Если бы в этот миг иониец позволил себе усмехнуться, Манмут, не раздумывая, забрался бы в спасательную шлюпку и отчалил – настолько взбесил его разговор.
– Еще партию? – предложил он, смягчаясь.
– Покорно благодарю. Не в этой жизни.
Спустя шестьдесят один час после падения над северным океаном разъезжала последняя колесница – зато она снизилась до восьми кликов и кружила в десяти километрах от упавшей подлодки. Манмут поспешно втянул перископ обратно.
Маленький европеец наслаждался музыкой Брамса, и, судя по всему, Орфу в затопленном отсеке занимался тем же.

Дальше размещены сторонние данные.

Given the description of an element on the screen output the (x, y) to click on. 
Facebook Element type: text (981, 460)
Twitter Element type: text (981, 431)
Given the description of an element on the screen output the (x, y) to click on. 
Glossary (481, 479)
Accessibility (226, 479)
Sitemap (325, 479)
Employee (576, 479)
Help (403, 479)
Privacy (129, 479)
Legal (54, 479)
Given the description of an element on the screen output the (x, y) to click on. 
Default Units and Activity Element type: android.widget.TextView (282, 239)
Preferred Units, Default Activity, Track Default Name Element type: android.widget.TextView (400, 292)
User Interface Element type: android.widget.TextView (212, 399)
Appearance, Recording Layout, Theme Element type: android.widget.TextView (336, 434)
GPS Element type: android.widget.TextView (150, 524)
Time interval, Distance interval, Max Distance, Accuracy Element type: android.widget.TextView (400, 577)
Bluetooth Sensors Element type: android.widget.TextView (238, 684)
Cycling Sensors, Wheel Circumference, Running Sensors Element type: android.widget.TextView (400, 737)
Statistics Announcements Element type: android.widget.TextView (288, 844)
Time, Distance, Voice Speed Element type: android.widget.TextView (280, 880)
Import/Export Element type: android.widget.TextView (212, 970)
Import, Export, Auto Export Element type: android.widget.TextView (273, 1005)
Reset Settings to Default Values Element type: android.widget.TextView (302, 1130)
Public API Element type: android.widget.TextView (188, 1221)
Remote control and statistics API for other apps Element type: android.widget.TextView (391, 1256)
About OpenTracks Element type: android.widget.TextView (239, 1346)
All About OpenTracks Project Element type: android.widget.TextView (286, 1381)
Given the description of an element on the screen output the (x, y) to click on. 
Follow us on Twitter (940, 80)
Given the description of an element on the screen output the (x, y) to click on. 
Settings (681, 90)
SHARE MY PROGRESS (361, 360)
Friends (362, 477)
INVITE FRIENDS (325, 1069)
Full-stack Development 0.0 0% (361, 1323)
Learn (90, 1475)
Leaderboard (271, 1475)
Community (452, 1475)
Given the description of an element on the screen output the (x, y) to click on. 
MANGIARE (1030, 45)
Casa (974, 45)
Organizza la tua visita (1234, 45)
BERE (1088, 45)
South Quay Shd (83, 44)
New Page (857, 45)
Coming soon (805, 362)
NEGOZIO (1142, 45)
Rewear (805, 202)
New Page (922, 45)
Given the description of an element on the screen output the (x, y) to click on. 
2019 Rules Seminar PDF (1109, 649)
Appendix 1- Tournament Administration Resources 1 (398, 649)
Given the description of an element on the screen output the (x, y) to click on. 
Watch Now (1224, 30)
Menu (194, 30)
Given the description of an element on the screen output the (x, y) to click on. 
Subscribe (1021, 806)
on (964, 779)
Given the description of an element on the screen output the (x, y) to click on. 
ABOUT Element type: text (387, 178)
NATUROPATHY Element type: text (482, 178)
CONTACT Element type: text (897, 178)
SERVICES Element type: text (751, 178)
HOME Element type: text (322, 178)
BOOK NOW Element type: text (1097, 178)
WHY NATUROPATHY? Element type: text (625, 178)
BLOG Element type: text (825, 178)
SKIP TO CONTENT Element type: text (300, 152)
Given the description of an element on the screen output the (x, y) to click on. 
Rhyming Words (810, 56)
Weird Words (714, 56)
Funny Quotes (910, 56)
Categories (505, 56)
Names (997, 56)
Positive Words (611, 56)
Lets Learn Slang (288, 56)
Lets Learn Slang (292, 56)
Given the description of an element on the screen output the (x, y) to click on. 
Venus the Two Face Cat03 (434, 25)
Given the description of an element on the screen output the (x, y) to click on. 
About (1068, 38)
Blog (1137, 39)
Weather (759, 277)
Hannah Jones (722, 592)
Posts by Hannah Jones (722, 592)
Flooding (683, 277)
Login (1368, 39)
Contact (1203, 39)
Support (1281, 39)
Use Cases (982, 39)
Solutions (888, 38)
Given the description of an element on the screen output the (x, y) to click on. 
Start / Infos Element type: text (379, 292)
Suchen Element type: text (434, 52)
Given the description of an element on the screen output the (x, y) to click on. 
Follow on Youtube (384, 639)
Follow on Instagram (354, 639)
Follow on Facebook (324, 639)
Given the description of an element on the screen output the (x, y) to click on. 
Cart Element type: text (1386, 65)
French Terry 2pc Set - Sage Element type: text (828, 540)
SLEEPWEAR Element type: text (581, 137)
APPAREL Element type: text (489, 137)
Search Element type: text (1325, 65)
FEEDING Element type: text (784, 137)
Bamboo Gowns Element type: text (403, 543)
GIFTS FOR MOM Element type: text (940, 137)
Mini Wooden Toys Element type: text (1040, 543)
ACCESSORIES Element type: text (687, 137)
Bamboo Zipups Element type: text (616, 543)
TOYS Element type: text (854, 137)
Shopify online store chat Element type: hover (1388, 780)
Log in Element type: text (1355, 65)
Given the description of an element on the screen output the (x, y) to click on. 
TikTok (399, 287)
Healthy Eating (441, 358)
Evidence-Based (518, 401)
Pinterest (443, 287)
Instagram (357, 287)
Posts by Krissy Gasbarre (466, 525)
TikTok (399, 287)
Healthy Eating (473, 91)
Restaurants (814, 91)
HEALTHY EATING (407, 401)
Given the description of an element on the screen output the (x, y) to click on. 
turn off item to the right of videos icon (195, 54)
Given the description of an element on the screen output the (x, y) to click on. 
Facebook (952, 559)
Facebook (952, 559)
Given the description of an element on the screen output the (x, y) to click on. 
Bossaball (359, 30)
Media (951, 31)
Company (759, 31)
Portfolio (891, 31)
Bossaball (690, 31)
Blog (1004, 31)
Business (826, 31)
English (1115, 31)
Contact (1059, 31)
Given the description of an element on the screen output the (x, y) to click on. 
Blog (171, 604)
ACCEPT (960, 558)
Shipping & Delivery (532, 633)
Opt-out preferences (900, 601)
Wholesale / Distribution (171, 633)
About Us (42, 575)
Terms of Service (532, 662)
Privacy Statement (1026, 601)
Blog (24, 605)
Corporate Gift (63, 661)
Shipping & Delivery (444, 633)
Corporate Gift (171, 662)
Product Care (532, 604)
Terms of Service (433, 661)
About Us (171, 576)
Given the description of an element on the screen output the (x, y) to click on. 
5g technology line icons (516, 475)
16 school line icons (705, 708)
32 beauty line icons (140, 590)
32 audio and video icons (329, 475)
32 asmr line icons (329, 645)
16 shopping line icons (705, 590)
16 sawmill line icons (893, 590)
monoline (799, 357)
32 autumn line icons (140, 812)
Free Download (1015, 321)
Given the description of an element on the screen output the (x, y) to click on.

Внезапно иониец нарушил молчание:
– А тебе никогда не приходило на ум, почему это мы с тобой такие гуманисты?
– Ты о чем?
– Ну как же. Почти все моравеки похожи на нас – проявляют необъяснимый интерес к устаревшей человеческой расе. Встречаются, правда, и такие интерактивные типы, как наш Корос III. Те, кто возглавляет общество… Там, разные партии, Консорциум Пяти Лун и прочее.
– А я и не замечал, – растерялся капитан.
– Да брось ты.
Шекспировед погрузился в размышления. До него начинало доходить, что за полтора века существования можно было бы узнать и побольше об окружающем мире. Неужели он упустил из виду все самое важное? Ледяные моря Европы – в них Манмуту уже не плавать; любимая подлодка – несколько дней, и она прекратит существовать; да еще сонеты и пьесы Потерянной Эпохи.
Негусто.
Капитан едва не расхохотался от горькой досады.
Словно прочитав его думы, Орфу произнес:
– А что сказал бы твой Бард о наших затруднениях?
Хозяин «Смуглой леди» сканировал данные от энергетических и прочих систем судна. Нет, не протянуть им три марсианских дня. Выбираться надо в течение шести часов, не позже. Главное, чтобы реактор перенес нагрузку, а то ведь…
– Эй, старина?
– А? Прости, задремал. Что там насчет Барда?
– По-моему, он как-то писал о кораблекрушении. Я смутно припоминаю…
– Да, и не единожды. «Двенадцатая ночь», «Буря» – сплошные кораблекрушения. Вот только вряд ли нам помогут старые пьесы.
– А ты все-таки поделись. Хоть один пример.
Манмут покачал головой в безвоздушной пустоте каюты. Он прекрасно понимал: Орфу просто желает отвлечь товарища от текущих забот.
– Вспомни лучше своего Пруста. Рассказчик Марсель рассуждал когда-нибудь о путешественниках, затерявшихся на другой планете?